The confidence interval for an IR can be calculated for a population with the same time at risk using the method described in section 1.3.3.2.1 below, where Z_{∝}_{ }is based on the Poisson distribution and n is an individual-time constant. In reality the IR is often not homogenous within a population. For instance, a random sample of honey bee colonies would express hygienic behaviour differently. As highly hygienic colonies are more likely to resist brood diseases, these colonies would be less likely to be diagnosed with the condition. Conversely, it is conceivable that the diagnosis of a certain brood disease in a given colony is a marker for increased susceptibility for the disease. Therefore, in comparison to disease-free colonies, a second diagnosis is more likely to occur in colonies that were previously diseased. This phenomenon is referred to as extra-Poisson variation and if left uncorrected will result in a confidence interval that is too narrow. To address this, a multivariate logistic regression model with terms for previous disease should be employed.

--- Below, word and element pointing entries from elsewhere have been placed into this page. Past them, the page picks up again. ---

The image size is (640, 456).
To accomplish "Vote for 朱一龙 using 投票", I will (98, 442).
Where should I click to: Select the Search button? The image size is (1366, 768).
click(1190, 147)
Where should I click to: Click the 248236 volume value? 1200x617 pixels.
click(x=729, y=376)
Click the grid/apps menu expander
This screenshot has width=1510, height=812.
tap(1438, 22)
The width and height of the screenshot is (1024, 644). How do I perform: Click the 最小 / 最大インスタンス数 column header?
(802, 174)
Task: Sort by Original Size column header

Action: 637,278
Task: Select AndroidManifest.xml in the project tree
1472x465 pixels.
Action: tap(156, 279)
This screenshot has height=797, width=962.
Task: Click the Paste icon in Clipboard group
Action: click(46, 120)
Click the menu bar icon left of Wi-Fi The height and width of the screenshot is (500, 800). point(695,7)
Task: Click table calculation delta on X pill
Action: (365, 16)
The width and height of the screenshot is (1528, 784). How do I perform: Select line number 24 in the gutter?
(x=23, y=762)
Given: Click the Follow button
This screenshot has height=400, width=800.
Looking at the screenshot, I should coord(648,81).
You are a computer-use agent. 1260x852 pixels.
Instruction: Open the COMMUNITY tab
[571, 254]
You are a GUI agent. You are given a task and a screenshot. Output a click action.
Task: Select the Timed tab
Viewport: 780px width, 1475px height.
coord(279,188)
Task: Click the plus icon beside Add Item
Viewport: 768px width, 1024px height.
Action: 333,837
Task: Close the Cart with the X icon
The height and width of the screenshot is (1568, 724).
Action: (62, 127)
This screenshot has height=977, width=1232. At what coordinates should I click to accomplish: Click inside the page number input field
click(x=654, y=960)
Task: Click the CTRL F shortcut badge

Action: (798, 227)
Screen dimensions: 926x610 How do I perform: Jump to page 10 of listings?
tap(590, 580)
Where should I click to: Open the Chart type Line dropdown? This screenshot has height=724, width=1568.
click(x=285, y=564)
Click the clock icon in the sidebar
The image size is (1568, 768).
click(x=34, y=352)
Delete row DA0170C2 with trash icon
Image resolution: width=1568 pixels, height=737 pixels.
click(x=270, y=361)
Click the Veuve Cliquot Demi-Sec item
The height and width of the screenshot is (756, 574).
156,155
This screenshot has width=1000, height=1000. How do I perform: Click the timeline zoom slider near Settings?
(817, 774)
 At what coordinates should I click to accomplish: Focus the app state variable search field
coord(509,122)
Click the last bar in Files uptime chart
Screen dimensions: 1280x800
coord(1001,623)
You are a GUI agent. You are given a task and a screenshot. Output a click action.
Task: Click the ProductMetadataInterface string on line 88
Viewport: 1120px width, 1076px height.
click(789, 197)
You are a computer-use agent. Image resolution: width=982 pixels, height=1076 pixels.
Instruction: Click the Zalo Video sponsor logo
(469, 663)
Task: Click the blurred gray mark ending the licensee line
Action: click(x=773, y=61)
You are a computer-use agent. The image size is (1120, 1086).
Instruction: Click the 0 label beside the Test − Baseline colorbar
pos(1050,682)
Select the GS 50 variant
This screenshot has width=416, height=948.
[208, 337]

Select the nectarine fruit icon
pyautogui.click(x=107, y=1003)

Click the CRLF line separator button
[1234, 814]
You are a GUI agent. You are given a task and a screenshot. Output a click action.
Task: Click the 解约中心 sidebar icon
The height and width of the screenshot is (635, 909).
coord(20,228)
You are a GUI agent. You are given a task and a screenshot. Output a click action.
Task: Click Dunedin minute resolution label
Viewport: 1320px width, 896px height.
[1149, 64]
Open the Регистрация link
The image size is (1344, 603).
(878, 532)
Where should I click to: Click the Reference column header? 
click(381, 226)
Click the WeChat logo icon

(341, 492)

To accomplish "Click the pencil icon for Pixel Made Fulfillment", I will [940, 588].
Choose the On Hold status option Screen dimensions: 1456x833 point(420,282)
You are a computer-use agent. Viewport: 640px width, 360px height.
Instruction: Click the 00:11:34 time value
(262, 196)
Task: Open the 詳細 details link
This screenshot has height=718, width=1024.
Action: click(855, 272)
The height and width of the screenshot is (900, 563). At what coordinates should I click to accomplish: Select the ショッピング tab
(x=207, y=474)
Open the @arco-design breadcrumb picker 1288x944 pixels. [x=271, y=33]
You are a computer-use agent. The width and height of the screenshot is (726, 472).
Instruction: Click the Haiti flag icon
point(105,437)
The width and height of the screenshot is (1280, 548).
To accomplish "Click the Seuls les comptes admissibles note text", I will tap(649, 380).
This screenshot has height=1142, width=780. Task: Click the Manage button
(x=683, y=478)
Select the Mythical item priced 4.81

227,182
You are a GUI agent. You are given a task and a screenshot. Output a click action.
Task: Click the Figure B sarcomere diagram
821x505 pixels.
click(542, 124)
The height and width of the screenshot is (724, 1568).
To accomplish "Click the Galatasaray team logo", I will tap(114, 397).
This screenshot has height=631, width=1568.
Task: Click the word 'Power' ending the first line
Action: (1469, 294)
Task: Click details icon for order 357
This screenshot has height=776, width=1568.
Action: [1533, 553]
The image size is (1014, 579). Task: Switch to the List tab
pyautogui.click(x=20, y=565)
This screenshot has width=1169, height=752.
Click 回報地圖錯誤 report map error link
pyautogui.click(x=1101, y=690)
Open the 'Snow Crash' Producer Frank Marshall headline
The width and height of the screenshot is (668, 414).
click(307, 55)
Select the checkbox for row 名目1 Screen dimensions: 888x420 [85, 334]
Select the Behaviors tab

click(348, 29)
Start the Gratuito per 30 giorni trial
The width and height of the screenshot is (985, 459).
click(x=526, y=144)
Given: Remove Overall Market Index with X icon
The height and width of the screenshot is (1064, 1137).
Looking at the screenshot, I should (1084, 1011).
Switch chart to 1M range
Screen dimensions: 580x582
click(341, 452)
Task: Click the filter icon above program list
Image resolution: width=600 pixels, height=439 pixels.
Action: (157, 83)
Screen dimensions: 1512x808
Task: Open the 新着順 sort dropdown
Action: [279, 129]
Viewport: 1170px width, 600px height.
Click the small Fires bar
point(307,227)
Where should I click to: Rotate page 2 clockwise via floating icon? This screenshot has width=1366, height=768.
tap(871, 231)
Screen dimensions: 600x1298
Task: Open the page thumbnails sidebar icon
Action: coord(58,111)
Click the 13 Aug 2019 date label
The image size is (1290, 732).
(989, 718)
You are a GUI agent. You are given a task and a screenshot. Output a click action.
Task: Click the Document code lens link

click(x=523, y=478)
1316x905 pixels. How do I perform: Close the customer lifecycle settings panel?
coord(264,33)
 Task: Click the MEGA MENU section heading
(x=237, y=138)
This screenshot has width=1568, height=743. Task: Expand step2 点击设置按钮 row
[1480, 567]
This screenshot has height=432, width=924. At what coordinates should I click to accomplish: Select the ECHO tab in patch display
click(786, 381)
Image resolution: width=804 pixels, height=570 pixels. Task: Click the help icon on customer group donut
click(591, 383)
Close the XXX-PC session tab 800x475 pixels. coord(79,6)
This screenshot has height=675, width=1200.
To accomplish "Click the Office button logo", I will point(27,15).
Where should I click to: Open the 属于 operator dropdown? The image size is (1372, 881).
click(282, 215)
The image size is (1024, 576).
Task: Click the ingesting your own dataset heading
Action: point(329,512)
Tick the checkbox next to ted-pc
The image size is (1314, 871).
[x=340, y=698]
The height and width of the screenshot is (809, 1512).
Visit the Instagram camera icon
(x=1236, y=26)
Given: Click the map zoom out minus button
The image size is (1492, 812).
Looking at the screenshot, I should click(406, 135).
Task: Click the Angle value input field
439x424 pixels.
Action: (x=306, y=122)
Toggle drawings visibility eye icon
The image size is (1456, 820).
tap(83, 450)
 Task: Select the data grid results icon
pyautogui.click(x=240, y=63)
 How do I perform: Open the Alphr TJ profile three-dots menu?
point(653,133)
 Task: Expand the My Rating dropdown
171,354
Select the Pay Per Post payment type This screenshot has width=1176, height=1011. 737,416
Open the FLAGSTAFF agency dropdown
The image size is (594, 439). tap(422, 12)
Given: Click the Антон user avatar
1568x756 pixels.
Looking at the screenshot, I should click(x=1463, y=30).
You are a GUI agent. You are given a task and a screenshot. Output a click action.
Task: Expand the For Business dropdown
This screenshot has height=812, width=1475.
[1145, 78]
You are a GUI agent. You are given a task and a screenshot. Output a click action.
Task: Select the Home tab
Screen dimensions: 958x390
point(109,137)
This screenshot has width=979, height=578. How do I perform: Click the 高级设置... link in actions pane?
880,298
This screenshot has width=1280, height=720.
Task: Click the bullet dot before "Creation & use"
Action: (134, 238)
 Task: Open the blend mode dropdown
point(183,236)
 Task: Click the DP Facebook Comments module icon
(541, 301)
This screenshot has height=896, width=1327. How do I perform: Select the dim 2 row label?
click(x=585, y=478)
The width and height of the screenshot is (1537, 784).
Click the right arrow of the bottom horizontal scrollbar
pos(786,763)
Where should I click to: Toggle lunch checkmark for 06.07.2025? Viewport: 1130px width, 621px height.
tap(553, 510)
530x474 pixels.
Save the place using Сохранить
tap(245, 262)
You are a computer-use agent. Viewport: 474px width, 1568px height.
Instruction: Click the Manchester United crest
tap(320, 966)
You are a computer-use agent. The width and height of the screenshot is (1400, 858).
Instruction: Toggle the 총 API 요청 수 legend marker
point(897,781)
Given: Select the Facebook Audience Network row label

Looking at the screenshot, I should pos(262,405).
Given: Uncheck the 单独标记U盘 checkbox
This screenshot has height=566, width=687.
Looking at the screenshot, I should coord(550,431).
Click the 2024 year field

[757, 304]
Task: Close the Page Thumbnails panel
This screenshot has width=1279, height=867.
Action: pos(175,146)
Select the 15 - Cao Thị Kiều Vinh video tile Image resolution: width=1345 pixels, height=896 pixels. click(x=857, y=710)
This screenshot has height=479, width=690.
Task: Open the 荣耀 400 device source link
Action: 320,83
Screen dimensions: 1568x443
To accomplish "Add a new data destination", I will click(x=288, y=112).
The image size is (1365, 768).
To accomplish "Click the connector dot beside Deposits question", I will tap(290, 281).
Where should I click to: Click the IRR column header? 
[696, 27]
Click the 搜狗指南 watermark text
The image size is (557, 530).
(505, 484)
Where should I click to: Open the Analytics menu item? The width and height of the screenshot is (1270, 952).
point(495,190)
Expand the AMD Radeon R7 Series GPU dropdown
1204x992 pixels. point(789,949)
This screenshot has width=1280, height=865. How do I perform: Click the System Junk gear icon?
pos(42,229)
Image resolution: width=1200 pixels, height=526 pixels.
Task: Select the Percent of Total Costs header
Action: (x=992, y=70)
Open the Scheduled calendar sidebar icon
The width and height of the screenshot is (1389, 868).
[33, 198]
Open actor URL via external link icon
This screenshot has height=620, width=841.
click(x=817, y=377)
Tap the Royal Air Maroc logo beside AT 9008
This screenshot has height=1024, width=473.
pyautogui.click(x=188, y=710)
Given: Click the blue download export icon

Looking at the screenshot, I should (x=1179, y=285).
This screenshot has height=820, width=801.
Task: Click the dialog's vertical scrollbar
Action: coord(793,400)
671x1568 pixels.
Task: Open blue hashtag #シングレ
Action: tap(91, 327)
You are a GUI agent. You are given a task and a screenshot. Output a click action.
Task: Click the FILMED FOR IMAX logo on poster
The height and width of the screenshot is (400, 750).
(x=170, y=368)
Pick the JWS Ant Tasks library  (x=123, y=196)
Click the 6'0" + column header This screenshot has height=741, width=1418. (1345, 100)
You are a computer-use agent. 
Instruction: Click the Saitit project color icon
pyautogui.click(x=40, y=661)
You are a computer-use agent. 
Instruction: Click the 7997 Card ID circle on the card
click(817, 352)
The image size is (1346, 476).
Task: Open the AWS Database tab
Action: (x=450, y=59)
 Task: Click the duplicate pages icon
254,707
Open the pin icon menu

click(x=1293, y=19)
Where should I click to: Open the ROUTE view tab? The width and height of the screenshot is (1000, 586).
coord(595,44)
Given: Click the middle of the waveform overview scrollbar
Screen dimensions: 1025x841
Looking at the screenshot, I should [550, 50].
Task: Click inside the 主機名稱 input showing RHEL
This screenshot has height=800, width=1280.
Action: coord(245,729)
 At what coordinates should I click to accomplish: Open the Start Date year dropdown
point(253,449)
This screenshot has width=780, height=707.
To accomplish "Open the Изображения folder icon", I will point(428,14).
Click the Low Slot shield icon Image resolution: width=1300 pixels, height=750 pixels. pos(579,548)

Just as the IR is not the same for all individuals in a population, it is also not likely to be constant over time. The prevalence of many bee diseases changes over time, thus affecting 95% CI calculation. This problem can be overcome by restricting analysis to sub-periods or “time bands” so that differences in IR over time are not a factor. Alternatively, time itself can be used as a predictor of disease when performing a multivariate analysis (Koepsell and Weiss, 2003).